How And Why The Masters Gets Its Bunkers To Look So Incredibly White
You can point to many different factors that make the Masters so incredibly unique. Most would say the green jacket, Amen Corner, and the fact that it’s the only major that’s played on the same course each year are the biggest reasons as to why it’s an event that stands out year after year. Just the overall amount of tradition involved with the Masters plays a factor in the uniqueness as well, of course.
In terms of the course itself, Augusta National may be the finest piece of land on the planet. You don’t even have to see the course in-person, you can tell that there isn’t one single blade of grass out of place on the entire course while watching the tournament from your couch. And if you have been lucky enough to attend a Masters you actually know that it’s true, there isn’t a blade of grass out of place.
Another iconic feature of Augusta National is its bunkers and how unbelievably white and bright all 44 on the property are.
The bunkers have been filled with white sand for the past 45 years dating back to when Augusta National co-founder Clifford Roberts saw it for the first time in the early 1970s. The sand that goes into the bunkers is called ‘Spruce Pine’ named after the mining district in Western North Carolina where it’s found, about a four-hour drive from Augusta.

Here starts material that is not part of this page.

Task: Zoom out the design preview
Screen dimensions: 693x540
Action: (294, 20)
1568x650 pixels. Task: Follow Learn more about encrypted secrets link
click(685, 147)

What makes this sand so white is that it’s not actually sand, it’s quartz, which interestingly enough is a waste product in the mining process itself. Not only does quartz make the bunkers so white, it’s a preferable material for players as well as it doesn’t allow balls to plug all that often.
The bunkers legitimately look like bowls of sugar, which is how Jim Nantz has described them in the past as well.

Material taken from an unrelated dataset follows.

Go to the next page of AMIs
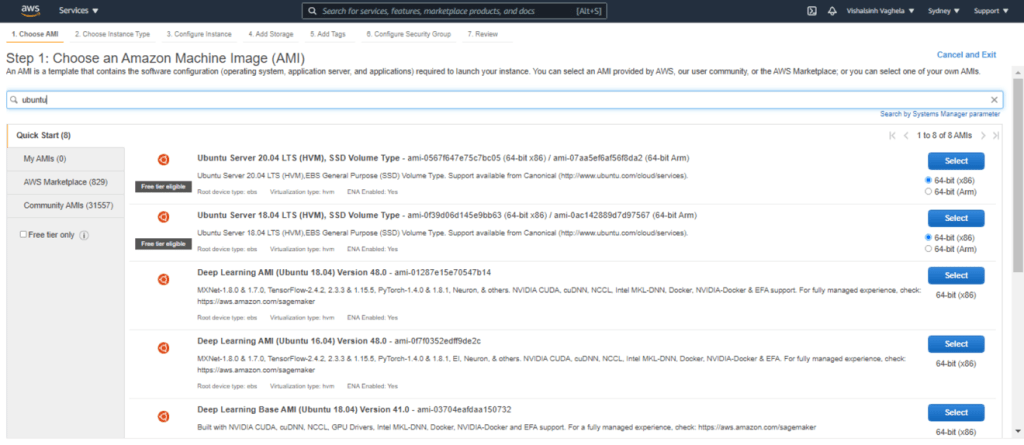This screenshot has height=445, width=1024. point(983,135)
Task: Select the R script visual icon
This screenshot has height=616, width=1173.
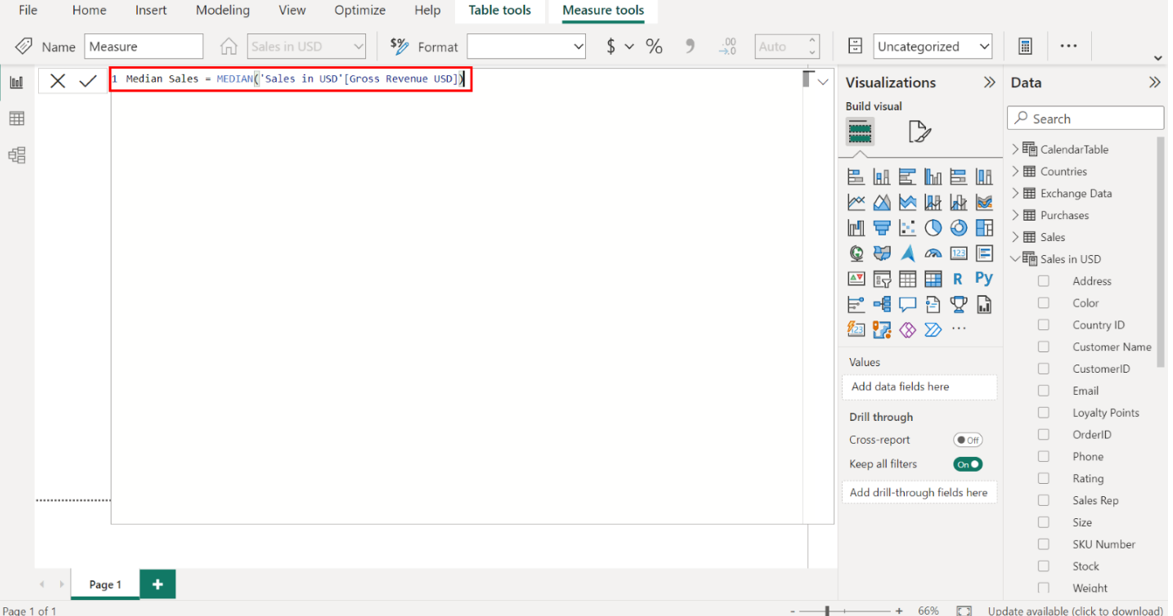Action: (x=958, y=279)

“They pop, they stand out,” Nantz told the LA Times. “Visually, they look different than everything else that you see. It just fits the rest of the motif, that it’s fantasyland for the golfer. Everything appears to be perfect.”
There you have it, that’s the story behind the sand traps at Augusta National, which aren’t technically sand traps at all, but ‘quartz traps’ doesn’t quite have the same ring to it.